Having driven to Myrtle Cottage, and seen Miss Lorraine and her packages duly received by the little housemaid, the girls drove on slowly down the High Street, Gladys glancing about her with amusement, and well aware that she was an object of attention.
"How the people do stare!" she said. "One would think they never saw a stranger. Really, this is quite bustling, Aldyth. I did not expect to see such a crowded thoroughfare. It reminds me of Bond Street in the season."
"It does not remind me of Bond Street," said Aldyth, smiling. "This large house on the right is the home of my friends, the Blands; but Kitty and Hilda are away just now."
"Is not Hilda Bland the girl to whom your cousin was engaged?" asked Gladys.
"Yes," said Aldyth, reluctantly, not wishing to discuss that subject with Gladys.
"Whose fault was it that the engagement came to nought?" asked Gladys. "Did she care much for him?"
"A great deal more than he deserved," said Aldyth, her tones, in spite of herself, expressing indignation.
"Girls are sillies," said Gladys, emphatically. "There never yet was a man worth breaking one's heart for. But who is this one coming towards us, Aldyth? He looks rather nice."
Aldyth had already recognized the individual in question, and her heart had given a leap at the sight of him; but she answered quietly enough—
"That is Mr. Glynne. He was one of the masters at the Grammar School; but he is about to leave the town."
"What a pity! I like the look of him," said Gladys. "He is not good-looking, but he has the air of a gentleman."
"He is a gentleman," Aldyth could not help saying.
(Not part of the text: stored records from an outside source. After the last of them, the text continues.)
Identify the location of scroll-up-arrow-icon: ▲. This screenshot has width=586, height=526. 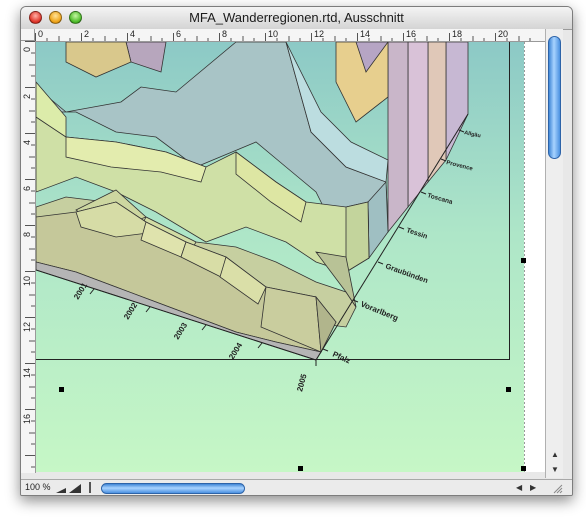
(555, 454).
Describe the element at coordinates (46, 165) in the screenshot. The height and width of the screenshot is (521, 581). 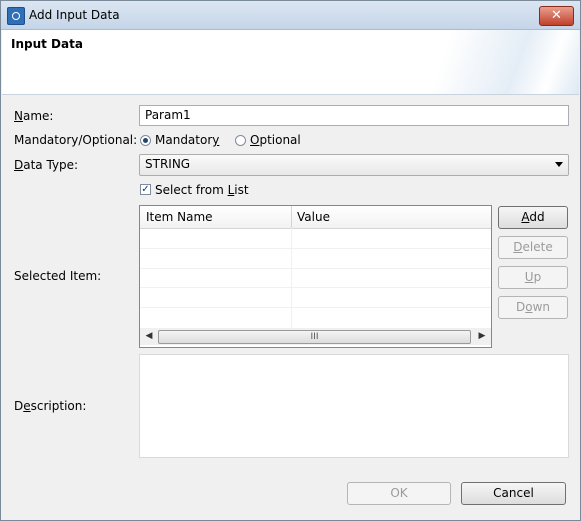
I see `data-type-label: Data Type:` at that location.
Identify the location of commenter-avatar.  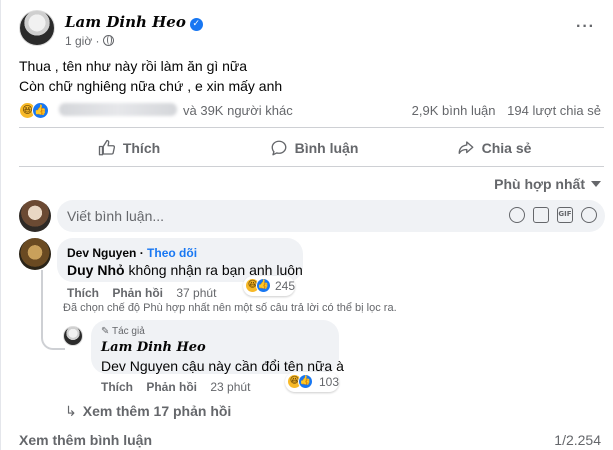
(35, 254).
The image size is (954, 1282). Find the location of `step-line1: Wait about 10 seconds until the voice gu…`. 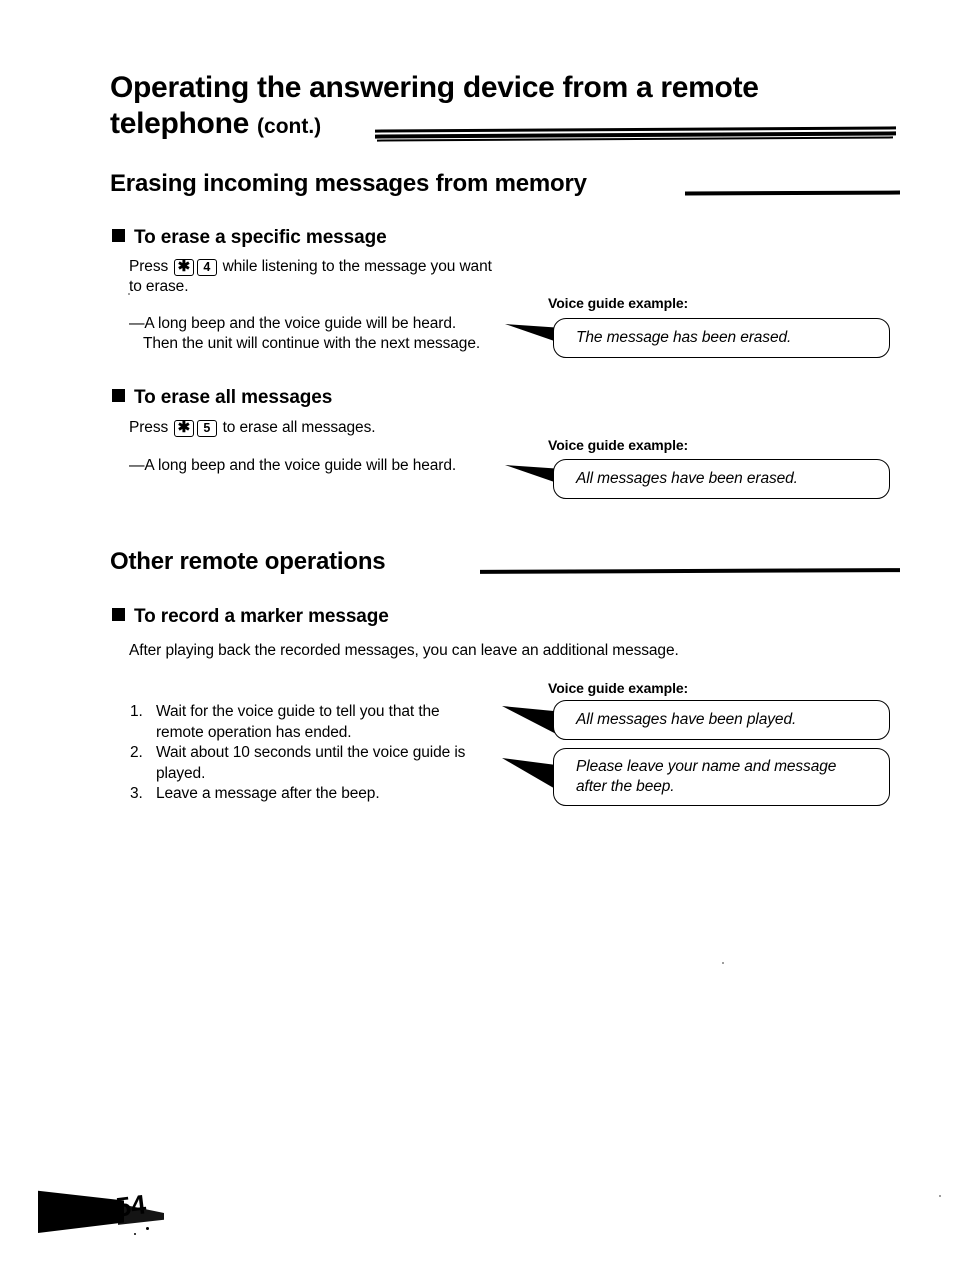

step-line1: Wait about 10 seconds until the voice gu… is located at coordinates (311, 752).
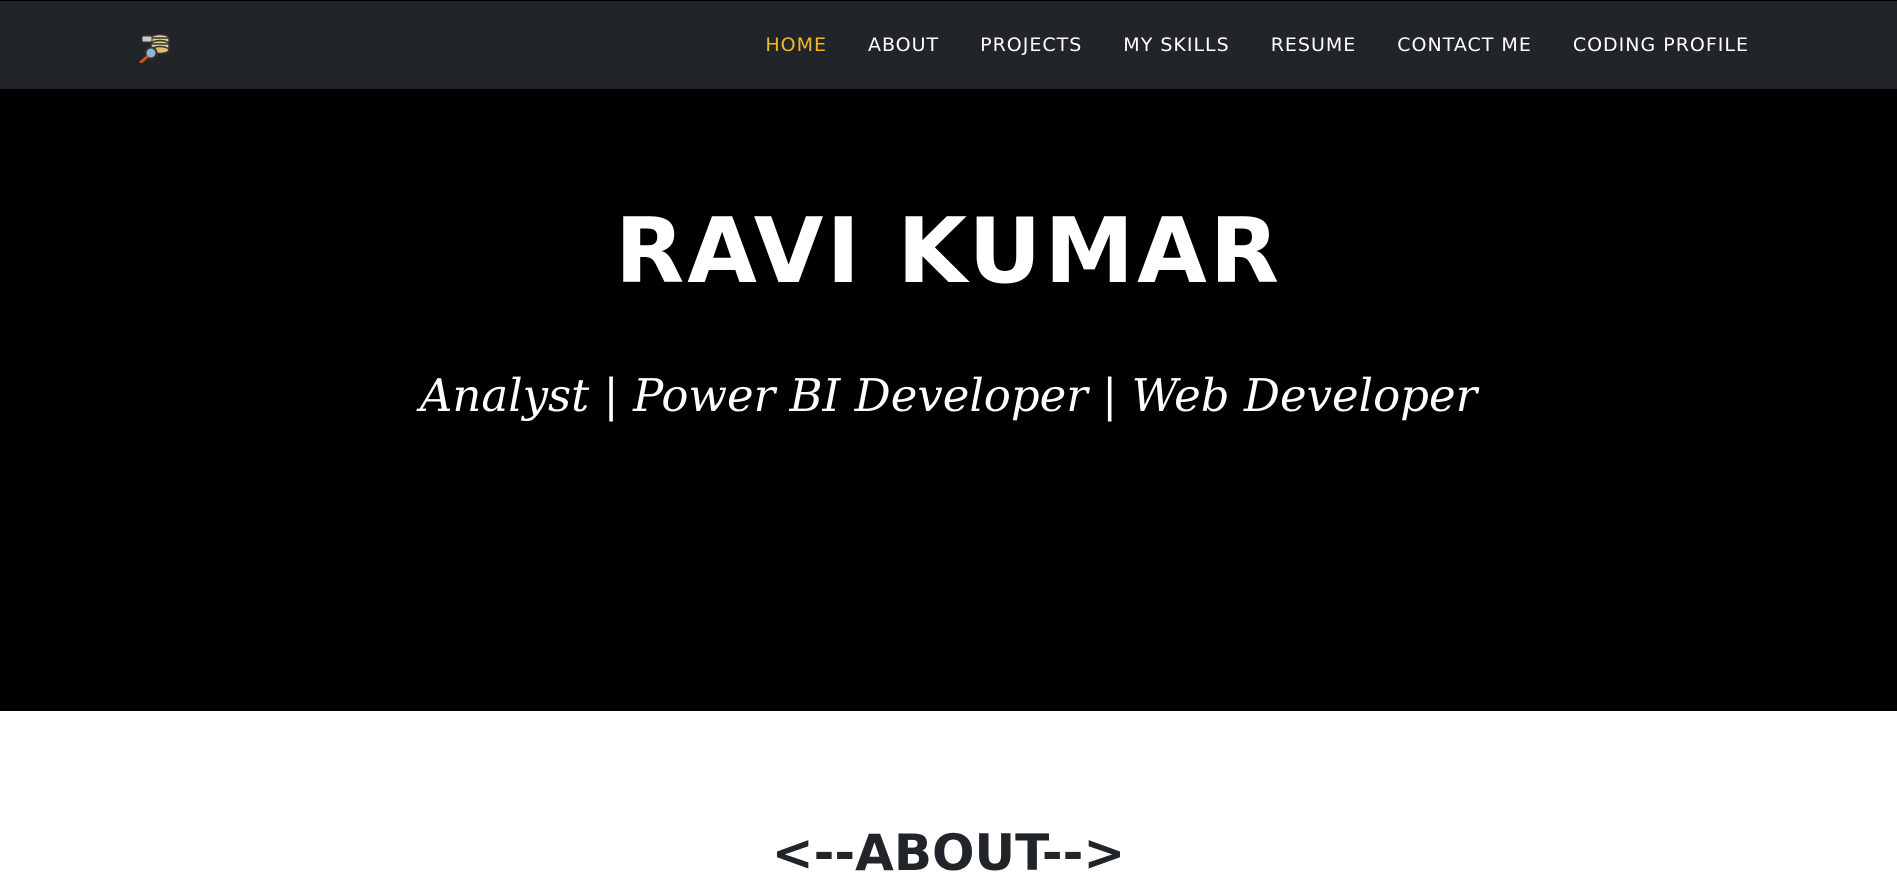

She was drawing in her horse before the door of the library when he came in sight round a turn in the street. It would have been easy for him, as they were about to alight, to step across the street to speak to Aldyth; but the idea did not appear to occur to him. He lifted his hat courteously, and passed on along the opposite pavement.
A keen, cruel pain seized upon Aldyth. She hardly heard the remarks Gladys was making, or knew how she transacted the business that took her into the shop. One thought possessed her—the thought that John Glynne had only come for a day or two, and that he would go away without her having exchanged a word with him. And yet he could have spoken to her then; and he would not take the trouble to cross the road that he might do so! It was most mortifying to be treated so by one whom she had counted a friend.
With a sense of intolerable shame, Aldyth took herself to task for feeling more interest in John Glynne than he apparently felt in her. But though she was ashamed of it, the feeling was not to be crushed in a moment. Thoughts full of pain and disappointment occupied her mind as they drove home, making it difficult for her to pay proper attention to what Gladys was saying.
"It is growing cold," Gladys remarked, with a shiver, as they turned into the carriage drive to Wyndham; "the days are so short now. It will soon be winter."
Aldyth roused herself with an effort, and tried to recover a bright demeanour ere she saw her mother; but she felt as if winter had already begun.